To create the catalyst, the team uses hydrogen peroxide or tert-butyl hydroperoxide to convert iodide into hypoiodite (IO) or iodite (IO2 ), with water as a waste product. These two anionic catalysts can’t perform asymmetric reactions without help, which comes in the form of a chiral ammonium cation, Ishihara notes. Using a variety of aromatically substituted ammonium molecules, the team was able to do the cycloetherification with enantiomeric excesses of 85% and higher—sometimes up to 96%. This reaction is “competitive with metal-catalyzed reactions in both yield and selectivity,” Andrew N. French, a chemist at Albion College, comments in an associated perspective.

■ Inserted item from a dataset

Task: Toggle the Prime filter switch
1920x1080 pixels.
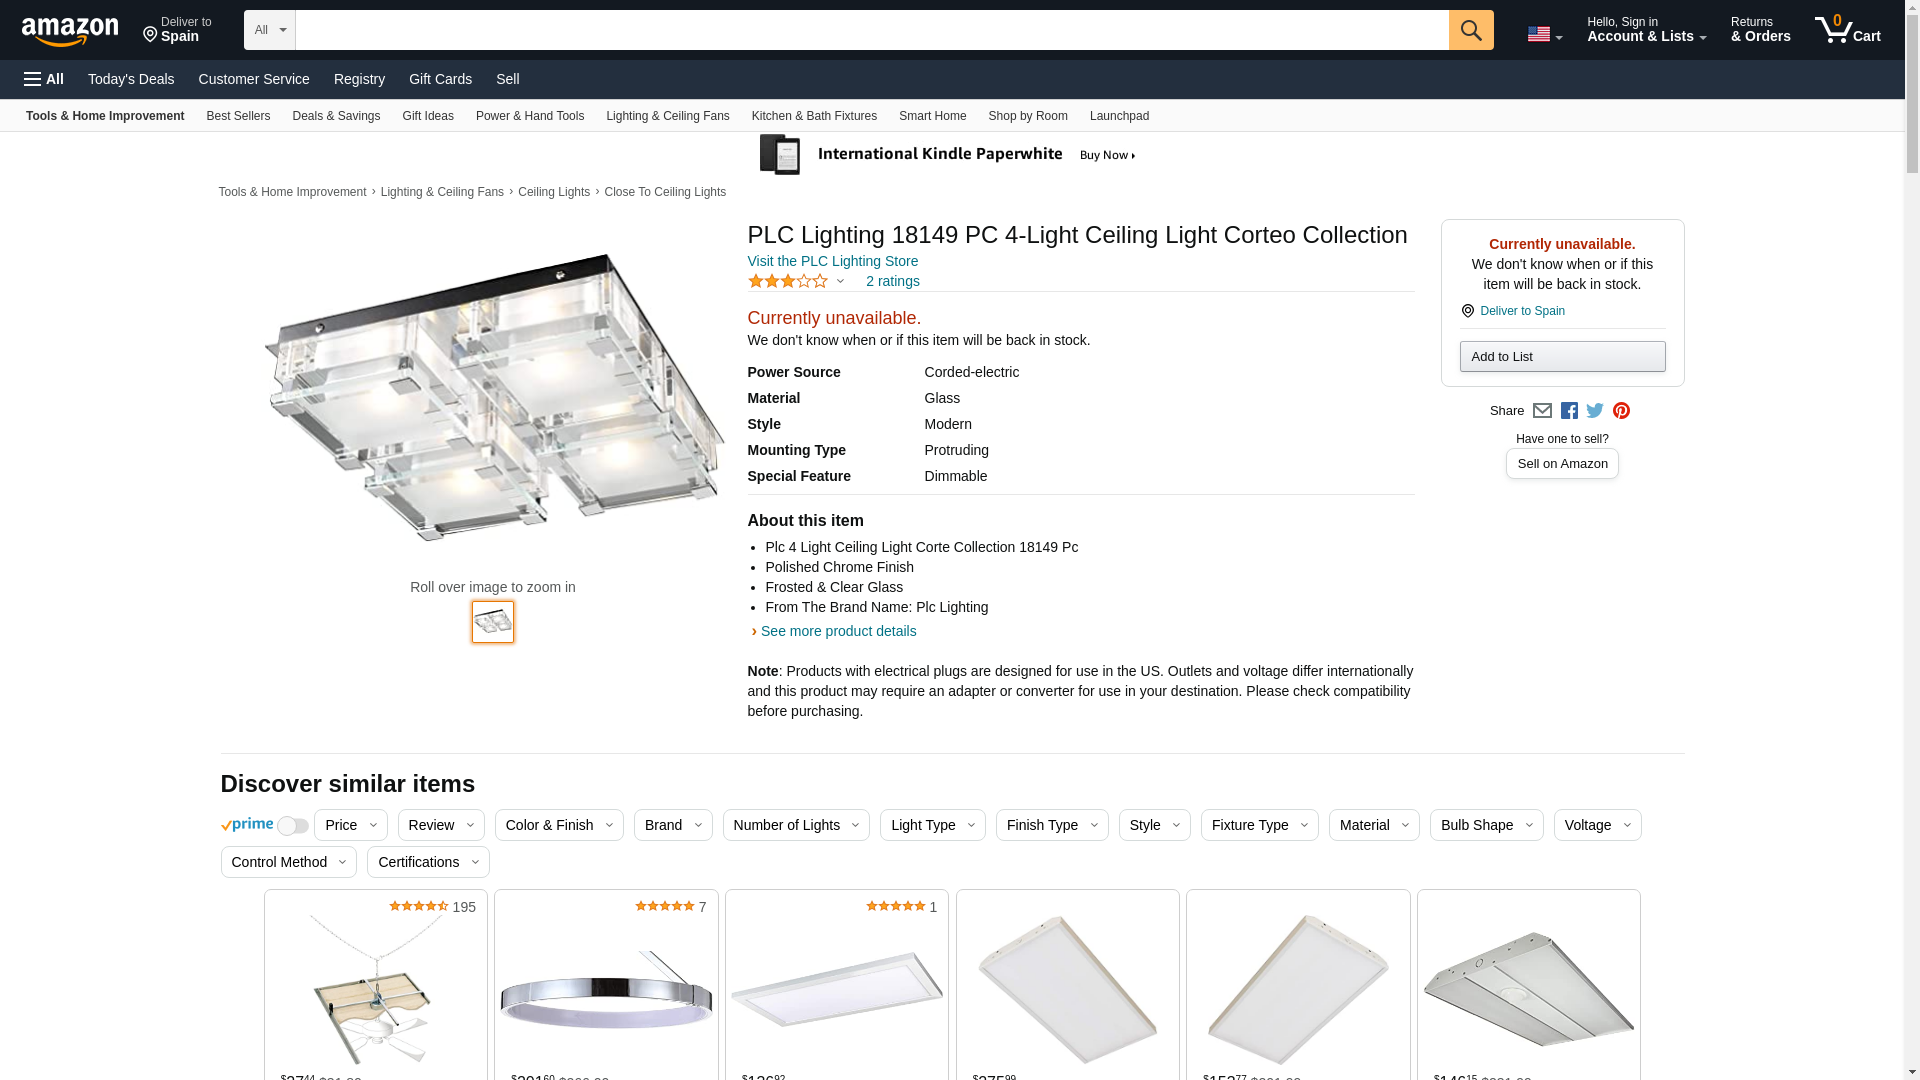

In addition to being metal-free, this reaction is green thanks to its atom economy, says Wei Zhang, a green chemist at the University of Massachusetts, Boston, who is currently editing a book on pharmaceutical green chemistry. There have been several examples of enantioselective oxidative reactions catalyzed by chiral hypervalent iodine compounds, which are usually generated by oxidation of aryliodides with m-chloroperbenzoic acid and benzoic acid as waste products. Because it relies on a chiral ammonium iodide salt and hydrogen peroxide instead of m-chloroperbenzoic acid, the new reaction has better atom economy and avoids benzoic acid as waste, Zhang adds.

Ishihara points out that the reaction’s 2,3-dihydro­benzofuran product is the base for a wide variety of biologically active products, including tremetone, a PPAR-α agonist that Merck & Co. has investigated for its cholesterol-lowering abilities. Other molecules with the same benzofuran base include those that are active against cancer cell lines and those that act as opioid receptor agonists, which might be developed into pain relievers, Ishihara notes.

Now, the team is working on using chiral ammonium hypoiodites in place of transition-metal catalysts in other oxidative coupling reactions, particularly intermolecular ones, Ishihara says.

“Iodine chemistry, with its versatile reactivity, is an excellent area to discover new, more environmentally friendly, greener organocatalysts. The chemistry described is but a taste of what is to come,” French notes.